• _Exercise_:
Start at the top of the records below and copy them exactly to the end.

BEGIN

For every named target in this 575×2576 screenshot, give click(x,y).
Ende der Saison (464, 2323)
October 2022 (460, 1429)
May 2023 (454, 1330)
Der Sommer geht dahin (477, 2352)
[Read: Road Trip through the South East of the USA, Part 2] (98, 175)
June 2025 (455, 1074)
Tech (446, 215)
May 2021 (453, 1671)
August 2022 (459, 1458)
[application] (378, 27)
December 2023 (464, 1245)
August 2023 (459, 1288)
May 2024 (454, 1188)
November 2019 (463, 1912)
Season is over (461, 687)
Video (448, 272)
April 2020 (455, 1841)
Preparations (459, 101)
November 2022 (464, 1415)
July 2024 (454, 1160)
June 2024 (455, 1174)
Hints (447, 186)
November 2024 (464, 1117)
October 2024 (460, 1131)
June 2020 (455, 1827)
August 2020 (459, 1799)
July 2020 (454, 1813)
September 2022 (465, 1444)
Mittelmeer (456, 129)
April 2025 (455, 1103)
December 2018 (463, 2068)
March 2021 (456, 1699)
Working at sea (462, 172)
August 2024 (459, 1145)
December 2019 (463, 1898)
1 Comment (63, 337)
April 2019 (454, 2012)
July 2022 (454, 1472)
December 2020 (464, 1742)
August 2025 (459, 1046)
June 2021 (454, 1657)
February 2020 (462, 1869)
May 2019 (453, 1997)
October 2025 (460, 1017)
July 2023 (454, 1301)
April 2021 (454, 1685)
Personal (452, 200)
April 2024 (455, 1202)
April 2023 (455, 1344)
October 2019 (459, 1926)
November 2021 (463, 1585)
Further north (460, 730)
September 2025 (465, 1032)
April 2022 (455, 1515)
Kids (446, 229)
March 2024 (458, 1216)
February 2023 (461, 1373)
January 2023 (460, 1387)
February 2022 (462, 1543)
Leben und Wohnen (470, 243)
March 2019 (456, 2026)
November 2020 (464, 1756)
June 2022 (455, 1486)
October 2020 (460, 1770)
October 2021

END

• _Task result_:
For every named target in this 575×2576 screenshot, give click(x,y).
Ende der Saison (464, 2323)
October 2022 (460, 1429)
May 2023 (454, 1330)
Der Sommer geht dahin (477, 2352)
[Read: Road Trip through the South East of the USA, Part 2] (98, 175)
June 2025 (455, 1074)
Tech (446, 215)
May 2021 (453, 1671)
August 2022 (459, 1458)
[application] (378, 27)
December 2023 (464, 1245)
August 2023 (459, 1288)
May 2024 (454, 1188)
November 2019 (463, 1912)
Season is over (461, 687)
Video (448, 272)
April 2020 (455, 1841)
Preparations (459, 101)
November 2022 (464, 1415)
July 2024 (454, 1160)
June 2024 (455, 1174)
Hints (447, 186)
November 2024 (464, 1117)
October 2024 (460, 1131)
June 2020 (455, 1827)
August 2020 (459, 1799)
July 2020 (454, 1813)
September 2022 (465, 1444)
Mittelmeer (456, 129)
April 2025 (455, 1103)
December 2018 (463, 2068)
March 2021 (456, 1699)
Working at sea (462, 172)
August 2024 (459, 1145)
December 2019 (463, 1898)
1 Comment (63, 337)
April 2019 (454, 2012)
July 2022 (454, 1472)
December 2020 (464, 1742)
August 2025 (459, 1046)
June 2021 (454, 1657)
February 2020 (462, 1869)
May 2019 (453, 1997)
October 2025 (460, 1017)
July 2023 (454, 1301)
April 2021 (454, 1685)
Personal (452, 200)
April 2024 (455, 1202)
April 2023 (455, 1344)
October 2019 (459, 1926)
November 2021 (463, 1585)
Further north (460, 730)
September 2025 (465, 1032)
April 2022 (455, 1515)
Kids (446, 229)
March 2024 (458, 1216)
February 2023 (461, 1373)
January 2023 (460, 1387)
February 2022 (462, 1543)
Leben und Wohnen (470, 243)
March 2019 (456, 2026)
November 2020 (464, 1756)
June 2022 (455, 1486)
October 2020 (460, 1770)
October 2021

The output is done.